Biocomputing systems based on carbon materials and DNA

Abstract

Biocomputing is an interdisciplinary field at the intersection of biology, informatics, and nanotechnology. Biocomputing nanoplatforms are sensor modules based on biomolecules that detect and process external stimuli as inputs and generate corresponding outputs. These platforms operate according to specific algorithms, often obeying the laws of Boolean algebra. Such systems are typically based on DNA logic interfaces due to their versatility in terms of design, synthesis, and potential input types.
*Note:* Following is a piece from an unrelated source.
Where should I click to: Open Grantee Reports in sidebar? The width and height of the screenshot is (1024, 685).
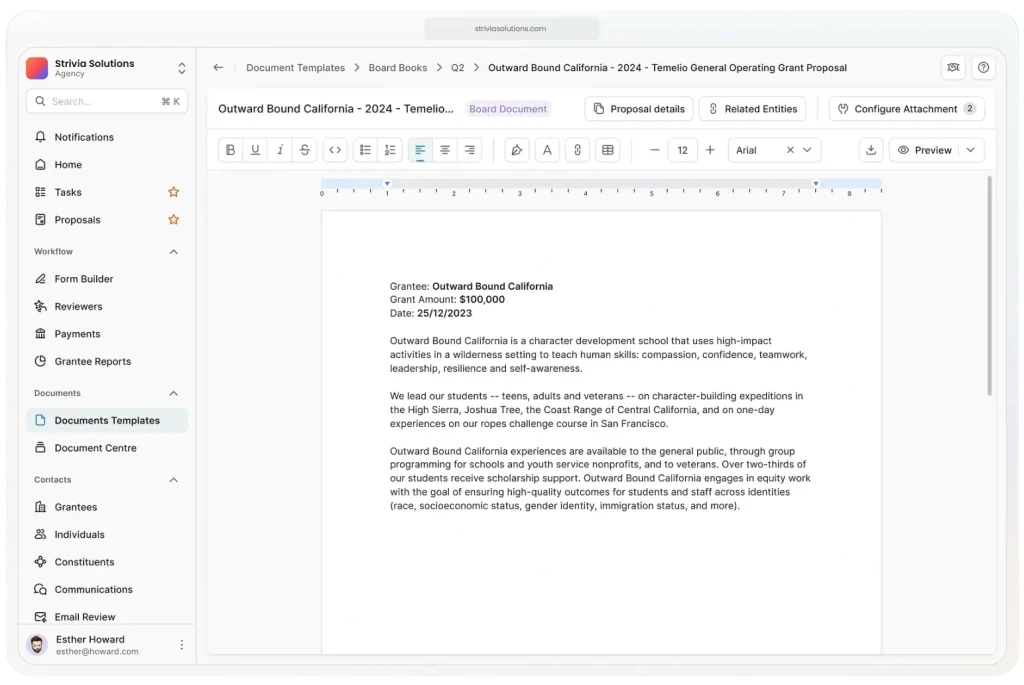point(92,361)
While DNA logic gates are typically implemented in homogeneous oligonucleotide solutions, creating various heterogeneous systems using organic or inorganic nanosystems offers advantages in designing and operating such logic systems. This review focuses on applying carbon-based materials, such as graphene, graphene oxide, carbon nanotubes, and carbon quantum dots, to DNA logic gates. For the first time, this article summarizes the entire body of literature on the topic, highlighting how the physicochemical properties of carbon-based materials can benefit the design and functionality of DNA logic gates. The review summarizes the main types of logic gates, describes the mechanisms underlying the interaction between DNA and carbon-based materials, and presents the logic gates described in the literature with respect to input signals. The review demonstrates that the versatility of these systems makes carbon-coupled DNA logic gates a promising platform for biocomputing, nanotechnology, and bioanalysis.